A child has a basilar skull fracture. Which primary health care provider's prescription would the nurse question? a. Restrict fluid intake. b. Insert an indwelling urinary catheter. c. Keep an intravenous (IV) line patent. d. Suction via the nasotracheal route as needed.

d. Suction via the nasotracheal route as needed.

An infant is seen in a clinic and is diagnosed with unilateral hip dysplasia. Which finding is associated with this condition? a. Limited range of motion in the unaffected hip b. An apparent short femur on the unaffected side c. Adduction of the affected hip when placed supine with the knees and hips flexed d. Asymmetry of the gluteal skin folds when the infant is placed prone and the legs are extended against the examining table

d. Asymmetry of the gluteal skin folds when the infant is placed prone and the legs are extended against the examining table

A child is to be admitted to the orthopedic unit following a Harrington rod insertion for the treatment of scoliosis. The nurse is assisting in preparing a plan of care for the child. The nurse plans to monitor which priority item in the immediate postoperative period? a. Pain level b. Ability to turn using the logroll technique c.
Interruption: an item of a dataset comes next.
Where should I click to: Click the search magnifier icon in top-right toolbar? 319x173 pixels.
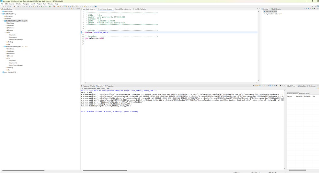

Ability to flex and extend the lower extremities d. Capillary refill, sensation, and motion in all extremities

d. Capillary refill, sensation, and motion in all extremities

A child is diagnosed with Reye's syndrome. The nurse assists with developing a nursing care plan for the child and would include which intervention in the plan? a. Assess hearing loss. b. Monitor urine output. c. Change body position every 2 hours. d. Provide a quiet atmosphere with dimmed lighting.

d. Provide a quiet atmosphere with dimmed lighting.

The nurse assists with preparing a nursing care plan for a child who has Reye's syndrome. Which is the priority nursing intervention? a. Monitoring the output b. Checking pupillary responses c. Changing the body position every 2 hours d. Providing a quiet atmosphere with dimmed lights

d. Providing a quiet atmosphere with dimmed lights

The nurse is reinforcing information to parents regarding the signs of meningitis. The nurse informs the parents that which are the primary signs/symptoms of meningitis? a. Nausea and delirium b. Anorexia and back pain c. Night blindness and confusion d. Severe headache and neck stiffness

d. Severe headache and neck stiffness

The nurse has reinforced prior teaching of a school-age child who was given a brace to wear for the treatment of scoliosis. The child needs further teaching if which statement is made? a. "This brace will correct my curve." b. "I will wear my brace under my clothes." c. :I will do back exercises at least five times a week." d. "I will wear my brace whenever I am not sleeping."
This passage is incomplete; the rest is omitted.